The right of trial by jury is favored in the law, “as a fundamental guaranty of the rights and liberties of the people”; and waivers of the right are strictly construed. Parsons v. Bedford, Breedlove & Robeson, 3 Pet. 433, 7 L. Ed. 732 (1830); Slocum v. New York Life Ins. Co., 228 U. S. 364, 33 S. Ct. 523, 57 L. Ed. 879 (1912). The waiver asserted here depends upon the intention of the parties; and, “as the right of jury trial is fundamental, courts indulge every reasonable presumption against waiver.” Aetna Insurance Co. v. Kennedy, 301 U. S. 389, 57 S. Ct. 809, 81 L. Ed. 1177 (1936).

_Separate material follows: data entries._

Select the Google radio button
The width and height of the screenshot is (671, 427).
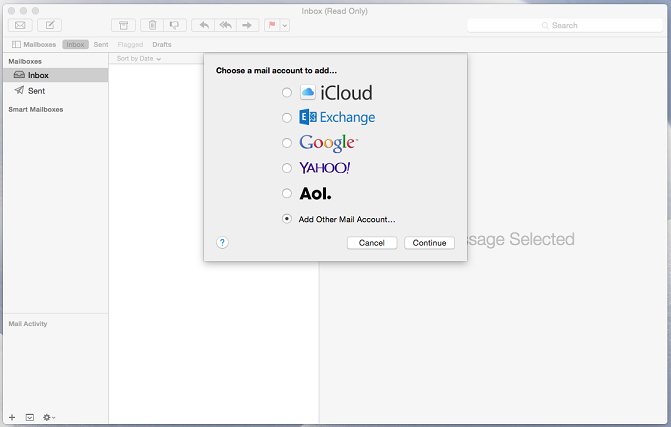(287, 143)
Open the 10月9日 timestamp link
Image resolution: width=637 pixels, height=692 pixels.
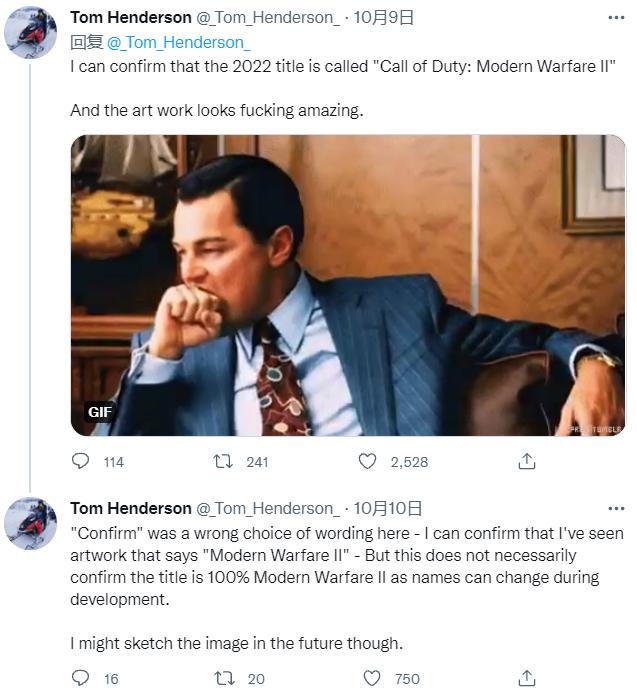(x=387, y=18)
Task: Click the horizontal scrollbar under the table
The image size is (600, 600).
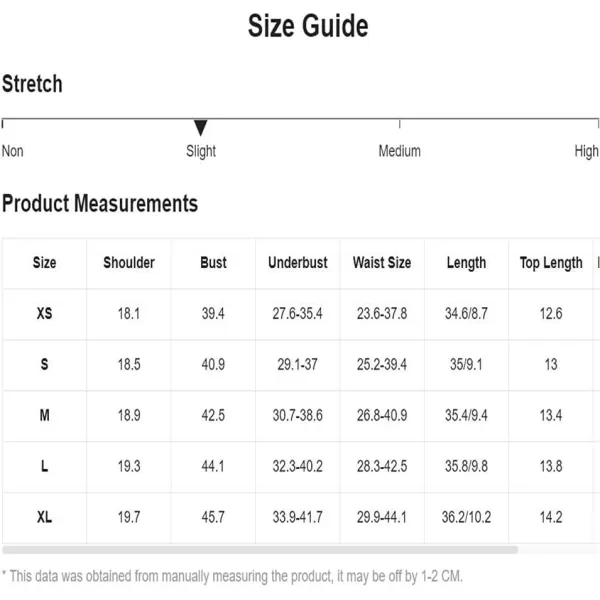Action: coord(260,549)
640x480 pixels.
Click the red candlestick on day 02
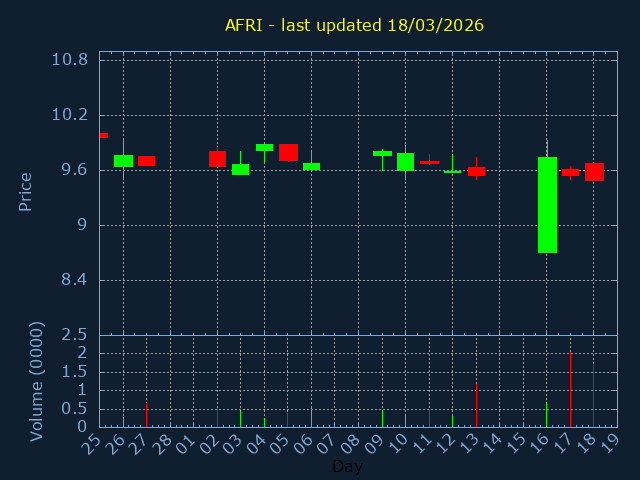217,159
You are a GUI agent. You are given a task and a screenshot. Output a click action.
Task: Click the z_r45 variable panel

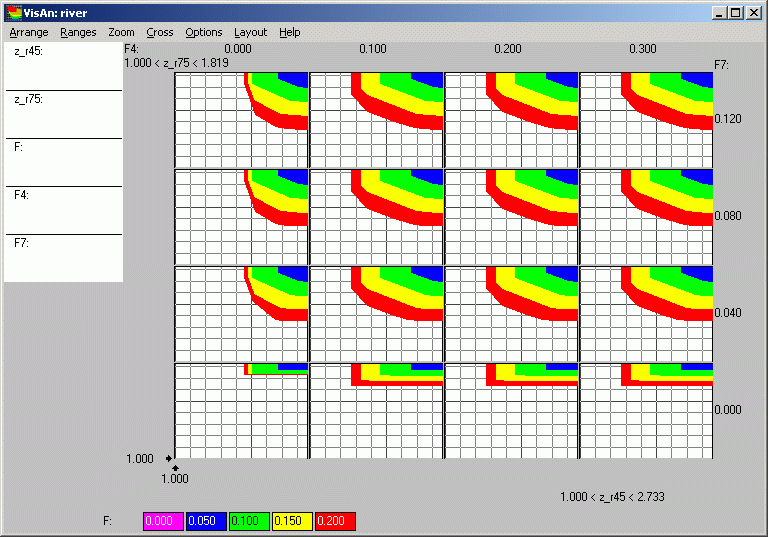(x=63, y=66)
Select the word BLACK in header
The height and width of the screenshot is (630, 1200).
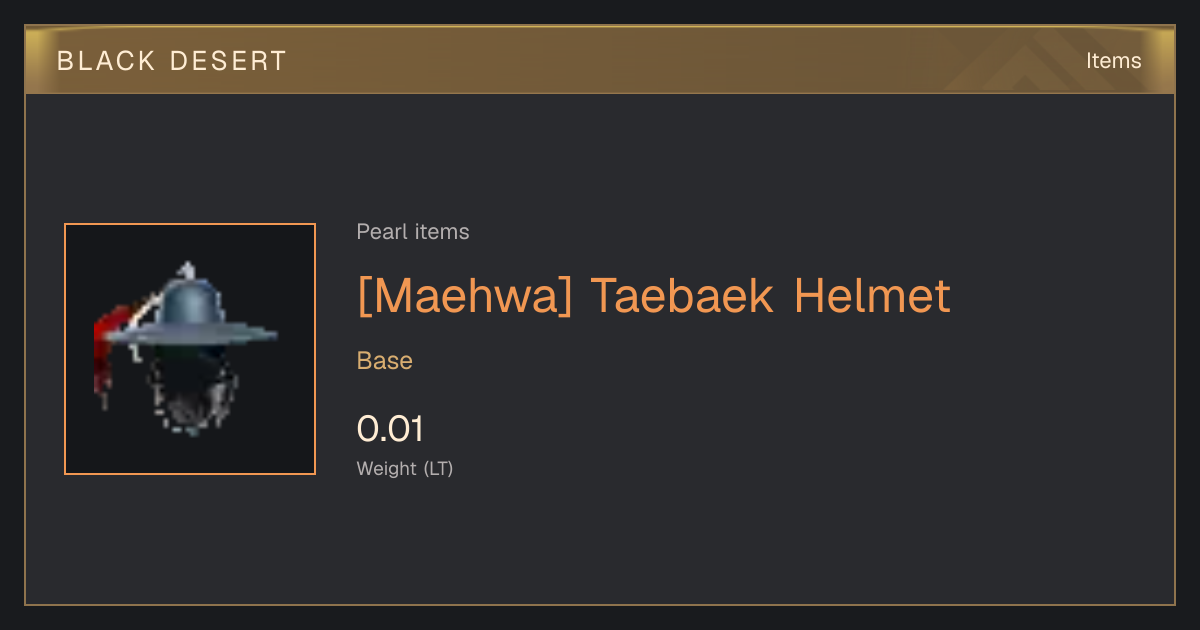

The defenses here are that the defendants severally endorsed the notes in suit in consideration of plaintiff’s promise to extend a new and additional line of credit to the maker of the notes and thus to enable him to finance a continuance of his automobile sales business, and that the contrary stipulation of forbearance merely was typed on the notes, unknown to the endorsers, after their signatures had been affixed, and thus to signify a substantially different agreement between the parties, and the endorsements are void for “failure and *496absence of consideration” and a material alteration of the instruments.
It would seem that the printed waiver of trial by jury was not intended to apply in these circumstances. And this was the parties’ own understanding of the contractual relation. The plaintiff proceeded to a trial by jury without invoking the contractual right now asserted and, then, for the first time, after the jury’s adverse verdict and the order for a new trial, demanded trial without a jury.
It was then too late for a radically different view of the contract in this regard. The parties had elected to proceed to trial by jury, and the election should, for obvious reasons of policy, be deemed conclusive. Such is the principle of Lerner v. McDermott, 11 N. J. Misc. 99 (Sup. Ct. 1933); Friedman v. Steinhauser, 13 N. J. Misc. 601 (Sup. Ct. 1935).
I would reverse the judgment and, in the particular circumstances, I join with the majority in directing a new trial, save that it shall be a trial by jury.
Heher, J., concurring in result.
For reversal and remandmenl—Justices Heher, Burling, Erancis and Proctor—4.
For affirmance—Justice Wacheneeld—1.